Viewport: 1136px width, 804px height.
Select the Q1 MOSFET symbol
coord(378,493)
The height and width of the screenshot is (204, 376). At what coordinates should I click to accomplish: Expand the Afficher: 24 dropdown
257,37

## Aim
Retype the listing above, line for line, with no changes.

## Output for this task
Viewport: 1136px width, 804px height.
Select the Q1 MOSFET symbol
coord(378,493)
The height and width of the screenshot is (204, 376). At what coordinates should I click to accomplish: Expand the Afficher: 24 dropdown
257,37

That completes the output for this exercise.